Kitchen Glove - was Re: [Sca-cooks] Knives

Mike C. Baker kihebard at hotmail.com
Fri Mar 31 10:38:51 PST 2006


Ignoring for a moment my prior post about the filleting glove, let me chime 
in with Adamantius the Wise:

"What he said!", when it comes to properly sharpened / maintained cutlery.

And, really, it isn't *that* difficult to sharpen knives properly as long as 
you have good tools to do it with and a little bit of instruction / can 
follow a diagram and maintain the proper angle between blade edge and 
stone/hone. [Any Scout (BSA) who has paid attention should have the basics 
down by the time they complete First Class, at least as the program worked 
30 years ago for my own youth experience, and 12 years ago for Webelos Cubs 
(my sons).]  Using a steel for edge maintenance is something I will admit is 
still a mystery to me, although I use a ceramic rod for occasional 
touch-ups.  OVER-use of a steel is possible according to my teachers, as it 
can leave a "wire edge" that folds over quickly and makes for a self-dulling 
blade.

On the matter of prices for gloves -- last I checked, the butcher's glove I 
lust toward was costing well over 50 bucks, and when your last regular 
paycheck was <mumble> months ago, every dollar counts...

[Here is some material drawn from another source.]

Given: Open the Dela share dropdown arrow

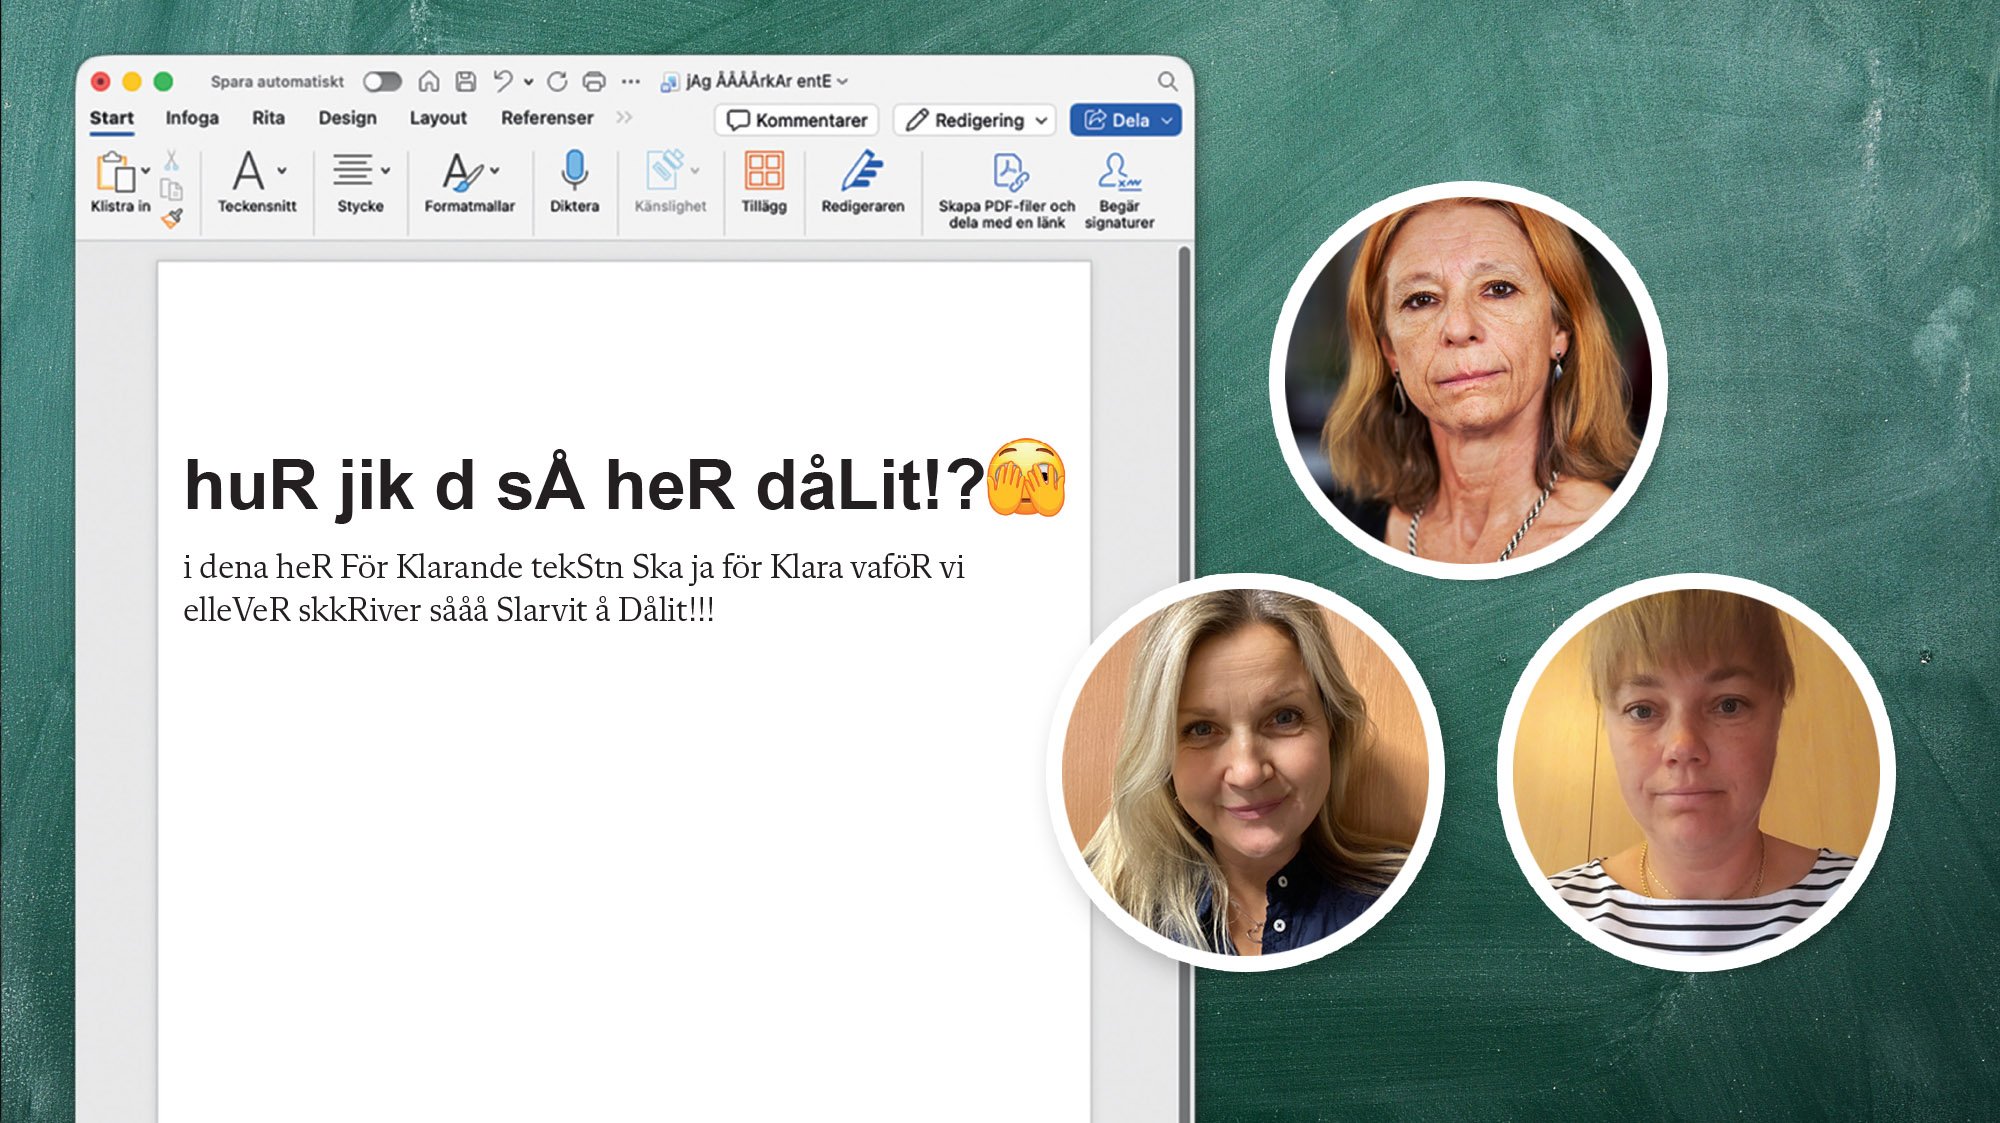Looking at the screenshot, I should (1167, 120).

Adieu, Amra / ttfn - Mike / Pax ... Kihe (Mike C. Baker)
SCA: al-Sayyid Amr ibn Majid al-Bakri al-Amra, F.O.B, OSCA
"Other": Reverend Kihe Blackeagle PULC (the DreamSinger Bard)
Opinions? I'm FULL of 'em  |   Buy my writings!: 
http://www.lulu.com/WizardsDen
   http://www.livejournal.com/users/kihebard/

----- Original Message ----- 
From: "Phil Troy / G. Tacitus Adamantius" <adamantius.magister at verizon.net>
To: "Cooks within the SCA" <sca-cooks at ansteorra.org>
Sent: Friday, March 31, 2006 11:56 AM
Subject: Re: Kitchen Glove - was Re: [Sca-cooks] Knives
> On Mar 31, 2006, at 12:30 PM, Judith L. Smith Adams wrote:
>> Yup... for some of us, some years...
>>   Judith
>
> I hadn't intended to reply to this one, but FWIW, my position has  always 
> been that the best way to prevent cuts is to not stick a knife  into your 
> hand...
>
> Seriously, though, I find that the sensitivity and accuracy of my  hands 
> is compromised by gloves (except in extreme cases, say, when  I'm cleaning 
> some sort of spiny fish or some such). My experience has  been that the 
> best preventive for unexpected cuts is to learn how to  sharpen a knife 
> properly: a sharp knife goes where you want it to,  requires less pressure 
> to cut the things you want to cut, and  therefore slips less, and, if it 
> does cut you, does less damage in  the long run.
>
> Adamantius, who has acquired one kitchen-knife-scar in the past 20 years
>
>>
>> Tom Vincent <tom.vincent at yahoo.com> wrote:
>>   Twenty dollars is 'that much investment'?!? Yikes!